The Medical Condition matching algorithmic tool matches the medical condition entered by the customer on the digital claim to the medical conditions listed in the DWP’s Incapacity Reference Guide (IRG). The closest match is used to register the claim on the ESA Benefit System by an automated registration solution. Once the registration is completed the agent performs a case review and a decision is made on the claim and whether ESA should be awarded.

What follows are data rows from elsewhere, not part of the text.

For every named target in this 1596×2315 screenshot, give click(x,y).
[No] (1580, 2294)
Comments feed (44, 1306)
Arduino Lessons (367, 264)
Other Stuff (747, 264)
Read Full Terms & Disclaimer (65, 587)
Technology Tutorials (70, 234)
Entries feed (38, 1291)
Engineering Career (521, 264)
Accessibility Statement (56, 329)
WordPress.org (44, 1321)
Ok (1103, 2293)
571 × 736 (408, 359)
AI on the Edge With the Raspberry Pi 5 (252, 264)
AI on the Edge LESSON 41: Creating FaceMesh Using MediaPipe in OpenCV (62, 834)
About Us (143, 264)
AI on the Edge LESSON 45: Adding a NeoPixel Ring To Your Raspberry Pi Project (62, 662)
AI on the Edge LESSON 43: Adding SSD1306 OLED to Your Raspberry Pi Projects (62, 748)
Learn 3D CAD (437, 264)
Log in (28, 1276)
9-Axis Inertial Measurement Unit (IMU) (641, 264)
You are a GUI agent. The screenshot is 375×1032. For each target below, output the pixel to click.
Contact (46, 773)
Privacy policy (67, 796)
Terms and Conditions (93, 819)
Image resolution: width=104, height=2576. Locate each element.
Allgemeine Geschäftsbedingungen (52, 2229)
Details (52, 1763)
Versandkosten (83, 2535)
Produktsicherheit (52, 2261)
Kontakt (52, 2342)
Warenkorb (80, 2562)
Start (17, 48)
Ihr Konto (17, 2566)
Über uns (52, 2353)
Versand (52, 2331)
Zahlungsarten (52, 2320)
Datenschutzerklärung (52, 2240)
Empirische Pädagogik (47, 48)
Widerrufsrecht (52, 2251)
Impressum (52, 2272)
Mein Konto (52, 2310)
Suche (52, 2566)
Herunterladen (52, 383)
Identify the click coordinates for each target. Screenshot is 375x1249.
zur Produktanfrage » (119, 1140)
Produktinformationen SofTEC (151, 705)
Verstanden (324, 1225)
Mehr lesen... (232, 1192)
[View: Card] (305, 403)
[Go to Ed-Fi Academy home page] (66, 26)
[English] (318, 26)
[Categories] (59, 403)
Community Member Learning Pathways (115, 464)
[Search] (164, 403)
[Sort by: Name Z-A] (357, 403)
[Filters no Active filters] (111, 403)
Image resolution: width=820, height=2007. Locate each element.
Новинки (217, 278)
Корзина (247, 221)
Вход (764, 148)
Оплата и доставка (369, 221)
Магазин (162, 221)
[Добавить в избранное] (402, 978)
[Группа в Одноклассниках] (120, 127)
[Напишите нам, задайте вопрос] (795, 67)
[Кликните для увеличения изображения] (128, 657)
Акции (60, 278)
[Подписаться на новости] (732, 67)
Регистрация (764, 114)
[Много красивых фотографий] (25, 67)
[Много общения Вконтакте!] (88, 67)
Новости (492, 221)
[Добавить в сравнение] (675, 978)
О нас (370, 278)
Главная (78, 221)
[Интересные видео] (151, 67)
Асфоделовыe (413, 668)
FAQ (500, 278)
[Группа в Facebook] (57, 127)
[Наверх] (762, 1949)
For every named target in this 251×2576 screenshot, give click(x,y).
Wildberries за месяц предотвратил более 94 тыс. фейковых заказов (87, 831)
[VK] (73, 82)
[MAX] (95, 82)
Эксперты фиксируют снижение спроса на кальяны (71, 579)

3.3 - Frequency and scale of usage

This solution is used on a daily basis. Schedule is 08:00-18:00 - Monday-Friday

3.4 - Human decisions and review

The Medical Condition matching algorithmic tools matches the medical condition entered by the customer on the digital claim to the medical conditions listed in the DWP’s Incapacity Reference Guide (IRG). The closest match is used to register the claim on the ESA Benefit System by an automated registration solution. Once the automated registration of a digital claim is completed the agent performs a case review and decides on the claim and whether ESA should be awarded.

3.5 - Required training

The operational instructions for handling the Digital ESA new claims include the steps to perform a full case review when the registration is completed by the automated solution and handed back to the DWP agents.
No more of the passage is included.